GOAL
Write out the material below without any change, starting at the line with "Screen dimensions: 1246x889" and ending at the line with "[x=250, y=48]", both of those lines included.

Element and text position data:

◆ ◆ ◆ ◆ ◆

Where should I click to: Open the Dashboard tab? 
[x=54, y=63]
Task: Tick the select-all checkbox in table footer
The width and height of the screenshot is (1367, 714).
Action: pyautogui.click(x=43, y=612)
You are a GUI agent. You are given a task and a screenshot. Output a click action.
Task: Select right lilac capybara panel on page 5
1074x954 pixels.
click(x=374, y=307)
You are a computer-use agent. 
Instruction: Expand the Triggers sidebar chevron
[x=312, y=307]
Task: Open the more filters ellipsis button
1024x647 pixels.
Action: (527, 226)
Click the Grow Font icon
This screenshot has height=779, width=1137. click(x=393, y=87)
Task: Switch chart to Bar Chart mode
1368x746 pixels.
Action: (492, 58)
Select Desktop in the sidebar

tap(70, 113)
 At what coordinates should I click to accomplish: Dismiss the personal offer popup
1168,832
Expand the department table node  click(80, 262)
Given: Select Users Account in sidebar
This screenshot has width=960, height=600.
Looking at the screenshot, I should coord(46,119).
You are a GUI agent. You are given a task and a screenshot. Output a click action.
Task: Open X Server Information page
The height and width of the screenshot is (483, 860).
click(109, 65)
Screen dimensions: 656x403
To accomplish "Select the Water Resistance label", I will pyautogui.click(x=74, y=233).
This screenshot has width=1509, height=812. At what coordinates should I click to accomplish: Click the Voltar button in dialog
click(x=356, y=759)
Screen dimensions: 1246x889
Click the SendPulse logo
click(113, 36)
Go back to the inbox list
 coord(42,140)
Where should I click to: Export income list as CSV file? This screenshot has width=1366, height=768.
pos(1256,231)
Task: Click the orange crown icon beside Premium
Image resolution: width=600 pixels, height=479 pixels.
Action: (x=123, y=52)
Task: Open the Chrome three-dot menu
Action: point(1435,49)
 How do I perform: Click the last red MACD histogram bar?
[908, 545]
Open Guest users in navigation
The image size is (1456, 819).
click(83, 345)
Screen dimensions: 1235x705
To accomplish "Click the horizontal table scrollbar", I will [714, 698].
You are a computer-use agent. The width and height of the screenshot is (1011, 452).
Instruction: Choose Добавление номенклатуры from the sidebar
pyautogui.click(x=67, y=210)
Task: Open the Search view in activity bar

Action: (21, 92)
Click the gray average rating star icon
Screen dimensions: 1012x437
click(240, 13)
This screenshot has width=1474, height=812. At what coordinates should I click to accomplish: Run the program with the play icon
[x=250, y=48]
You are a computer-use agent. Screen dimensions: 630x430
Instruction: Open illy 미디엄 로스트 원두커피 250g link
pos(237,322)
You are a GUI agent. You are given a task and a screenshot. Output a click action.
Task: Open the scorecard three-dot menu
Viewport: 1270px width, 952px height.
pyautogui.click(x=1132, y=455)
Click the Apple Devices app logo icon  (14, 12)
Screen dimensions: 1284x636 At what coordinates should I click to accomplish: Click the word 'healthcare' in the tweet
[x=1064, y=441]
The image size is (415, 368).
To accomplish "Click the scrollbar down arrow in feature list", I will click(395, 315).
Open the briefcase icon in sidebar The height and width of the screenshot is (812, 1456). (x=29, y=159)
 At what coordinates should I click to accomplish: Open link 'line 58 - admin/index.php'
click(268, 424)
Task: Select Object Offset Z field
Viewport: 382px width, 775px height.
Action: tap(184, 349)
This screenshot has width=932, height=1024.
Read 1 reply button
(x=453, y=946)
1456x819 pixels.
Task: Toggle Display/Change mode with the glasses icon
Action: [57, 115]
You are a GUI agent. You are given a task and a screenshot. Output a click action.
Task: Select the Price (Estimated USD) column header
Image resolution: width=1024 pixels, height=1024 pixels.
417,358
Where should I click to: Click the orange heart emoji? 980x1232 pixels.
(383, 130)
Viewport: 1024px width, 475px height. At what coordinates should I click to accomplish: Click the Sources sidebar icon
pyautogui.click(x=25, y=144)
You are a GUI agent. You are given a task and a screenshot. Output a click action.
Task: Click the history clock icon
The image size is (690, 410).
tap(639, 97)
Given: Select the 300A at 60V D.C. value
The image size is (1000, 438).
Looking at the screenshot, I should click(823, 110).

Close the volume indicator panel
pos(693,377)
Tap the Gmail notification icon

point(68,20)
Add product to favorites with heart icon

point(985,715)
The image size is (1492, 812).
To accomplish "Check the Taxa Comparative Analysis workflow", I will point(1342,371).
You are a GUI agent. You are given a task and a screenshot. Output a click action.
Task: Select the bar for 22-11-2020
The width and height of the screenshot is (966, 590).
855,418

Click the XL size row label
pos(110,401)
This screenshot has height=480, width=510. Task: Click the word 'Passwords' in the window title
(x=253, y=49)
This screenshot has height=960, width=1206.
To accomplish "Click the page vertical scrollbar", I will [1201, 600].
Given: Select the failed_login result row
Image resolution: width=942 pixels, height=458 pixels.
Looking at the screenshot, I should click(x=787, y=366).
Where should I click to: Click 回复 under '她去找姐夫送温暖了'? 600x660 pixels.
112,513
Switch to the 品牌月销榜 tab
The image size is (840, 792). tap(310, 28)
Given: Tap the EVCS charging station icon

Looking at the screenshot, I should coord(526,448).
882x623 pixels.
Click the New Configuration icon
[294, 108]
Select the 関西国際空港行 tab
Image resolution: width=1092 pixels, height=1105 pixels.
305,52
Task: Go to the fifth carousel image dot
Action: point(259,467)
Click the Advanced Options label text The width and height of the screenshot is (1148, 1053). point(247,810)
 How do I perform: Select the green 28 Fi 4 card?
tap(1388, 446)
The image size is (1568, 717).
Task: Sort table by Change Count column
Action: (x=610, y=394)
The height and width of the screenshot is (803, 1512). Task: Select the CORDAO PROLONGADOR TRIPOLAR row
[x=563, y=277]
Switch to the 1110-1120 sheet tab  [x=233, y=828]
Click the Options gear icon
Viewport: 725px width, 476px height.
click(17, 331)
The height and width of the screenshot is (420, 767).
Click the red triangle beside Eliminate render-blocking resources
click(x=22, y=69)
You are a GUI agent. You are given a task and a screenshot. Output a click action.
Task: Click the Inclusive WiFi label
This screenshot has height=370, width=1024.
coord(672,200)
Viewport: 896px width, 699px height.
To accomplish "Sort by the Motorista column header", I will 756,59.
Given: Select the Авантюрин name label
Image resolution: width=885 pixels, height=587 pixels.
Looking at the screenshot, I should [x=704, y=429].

◆ ◆ ◆ ◆ ◆

TASK ANSWER
Screen dimensions: 1246x889
Click the SendPulse logo
click(113, 36)
Go back to the inbox list
 coord(42,140)
Where should I click to: Export income list as CSV file? This screenshot has width=1366, height=768.
pos(1256,231)
Task: Click the orange crown icon beside Premium
Image resolution: width=600 pixels, height=479 pixels.
Action: (x=123, y=52)
Task: Open the Chrome three-dot menu
Action: point(1435,49)
 How do I perform: Click the last red MACD histogram bar?
[908, 545]
Open Guest users in navigation
The image size is (1456, 819).
click(83, 345)
Screen dimensions: 1235x705
To accomplish "Click the horizontal table scrollbar", I will [714, 698].
You are a computer-use agent. The width and height of the screenshot is (1011, 452).
Instruction: Choose Добавление номенклатуры from the sidebar
pyautogui.click(x=67, y=210)
Task: Open the Search view in activity bar

Action: (21, 92)
Click the gray average rating star icon
Screen dimensions: 1012x437
click(240, 13)
This screenshot has width=1474, height=812. At what coordinates should I click to accomplish: Run the program with the play icon
[x=250, y=48]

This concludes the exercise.